EXERCISE PASSAGE —

HRW flew an unmanned aerial vehicle (UAV) into the gorge and spotted several bodies floating in the water filling the deepest section of the sinkhole.
"Based on the state of decomposition, the bodies were dumped there long after ISIS had left the area. The identities of those victims and their causes of death remain unknown," it said.
Speaking with Diyaruna in September 2016, former al-Raqa Media Office activist Majed Hassoun said that al-Raqa residents "know that [ISIS] dumps its victims into a deep gorge in the rocks known as al-Houta".
ISIS itself released a video in 2014 showing its fighters hurling bodies into the crevasse, he said.
Iraqi site yet to be fully investigated
A similar sinkhole known as al-Khafsa in northern Iraq is one of the most notorious mass graves uncovered to date, with unofficial estimates indicating it contains the remains of 25,000 bodies of ISIS victims.
In an HRW report published in March 2017, eyewitnesses from the area gave horrific accounts of victims being killed and thrown into the naturally occurring sinkhole, located eight kilometres south of western Mosul.
Eyewitnesses said they had seen multiple mass executions conducted at the sinkhole, sometimes on a weekly basis, beginning in June 2014 and continuing until May or June 2015.
In its new report, HRW said al-Khafsa also had yet to be fully investigated.

INPUT DATA —
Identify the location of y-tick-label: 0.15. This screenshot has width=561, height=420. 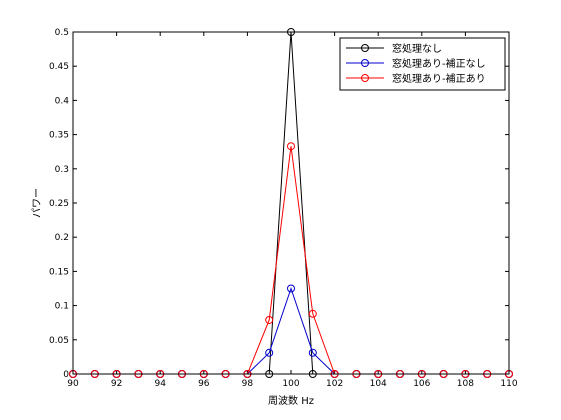
(59, 272).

INSTRUCTIONS —
• A. In the passage on the sinkholes, what did HRW fly into the gorge?
• B. Write out the stretch of the passage on the sinkholes from "HRW flew an" through "crevasse, he said.".
• C. Render this sentence from the passage on the sinkholes in Spanish: "In its new report, HRW said al-Khafsa also had yet to be fully investigated."

ANSWERS BY ITEM NUMBER —
• A. An unmanned aerial vehicle (UAV).

• B.
HRW flew an unmanned aerial vehicle (UAV) into the gorge and spotted several bodies floating in the water filling the deepest section of the sinkhole.
"Based on the state of decomposition, the bodies were dumped there long after ISIS had left the area. The identities of those victims and their causes of death remain unknown," it said.
Speaking with Diyaruna in September 2016, former al-Raqa Media Office activist Majed Hassoun said that al-Raqa residents "know that [ISIS] dumps its victims into a deep gorge in the rocks known as al-Houta".
ISIS itself released a video in 2014 showing its fighters hurling bodies into the crevasse, he said.

• C. En su nuevo informe, HRW dijo que al-Khafsa tampoco había sido investigada a fondo todavía.